VANCOUVER, British Columbia -- Flamboyant stock promoter Murray Pezim was suspended Monday from trading for one year after violating disclosure requirements and misleading the Vancouver Stock Exchange on several occasions.
Ron Messent, spokesman for the British Columbia Securities Commission, said in an interview Pezim will be unable to trade anywhere in Canada for a year and could also be suspended in the United States.
Pezim, who for years has dominated the Vancouver Stock Exchange and trading circles in Vancouver, spent an estimated $1.5 million defending himself against charges of insider trading, disclosure violations and misleading the exchange and the public about their publicly-traded companies.
His partners in Prime Resources Group Inc., Calpine Resources Inc. and about 50 other public companies were also suspended from trading for a year.
Pezim's scam involved the gold-rich Eskay Creek property in northwestern British Columbia. According to the British Columbia Securites Commission, Pezim withheld spectacular drilling results on the property while he and his partners, John Ivany and Lawrence Page strengthened their personal positions in Prime Resources and Calpine. The trio then made misleading statements to the Vancouver Stock Exchange through company reports and press releases.

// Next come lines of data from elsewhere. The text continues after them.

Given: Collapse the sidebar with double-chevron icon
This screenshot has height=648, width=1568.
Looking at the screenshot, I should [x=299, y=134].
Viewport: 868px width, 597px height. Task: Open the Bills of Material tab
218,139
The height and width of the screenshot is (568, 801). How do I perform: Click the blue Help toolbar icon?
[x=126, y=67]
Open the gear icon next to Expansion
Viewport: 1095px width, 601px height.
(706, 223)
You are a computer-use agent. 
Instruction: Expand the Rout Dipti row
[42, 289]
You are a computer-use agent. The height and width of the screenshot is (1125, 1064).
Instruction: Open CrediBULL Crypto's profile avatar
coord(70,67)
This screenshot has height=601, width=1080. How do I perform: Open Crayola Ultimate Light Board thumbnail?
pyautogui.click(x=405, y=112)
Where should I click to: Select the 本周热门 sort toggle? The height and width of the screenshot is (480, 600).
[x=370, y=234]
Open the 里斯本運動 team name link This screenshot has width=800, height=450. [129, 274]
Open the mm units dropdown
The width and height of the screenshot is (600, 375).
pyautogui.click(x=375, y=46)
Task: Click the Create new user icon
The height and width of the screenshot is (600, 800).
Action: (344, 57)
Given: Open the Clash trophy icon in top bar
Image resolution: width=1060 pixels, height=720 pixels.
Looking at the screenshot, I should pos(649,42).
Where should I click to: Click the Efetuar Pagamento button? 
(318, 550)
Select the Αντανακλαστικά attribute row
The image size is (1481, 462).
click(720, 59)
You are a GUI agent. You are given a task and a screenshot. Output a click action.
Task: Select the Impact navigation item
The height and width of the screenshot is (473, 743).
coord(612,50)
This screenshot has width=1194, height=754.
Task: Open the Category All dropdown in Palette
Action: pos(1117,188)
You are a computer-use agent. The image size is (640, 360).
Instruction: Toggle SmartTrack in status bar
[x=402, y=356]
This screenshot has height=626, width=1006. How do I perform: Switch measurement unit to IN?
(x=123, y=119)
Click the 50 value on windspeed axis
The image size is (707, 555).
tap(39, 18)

According to a statement released Monday by the British Columbia Securities Commission, shares in Prime Resources and Calpine were the most actively traded listings on the Vancouver Stock Exchange in 1989.
'It is damaging to public confidence in the integrity of the securities market and prejudicial to the public interest when such significant market participants contravene basic and fundamental rules,' the Commission said. Pezim, who spends much of his time in Arizona, had said earlier he would move his business from British Columbia if he was not cleared of the charges. 'That's it. It's goodbye, adios,' he said during the Securities Commission trial last summer.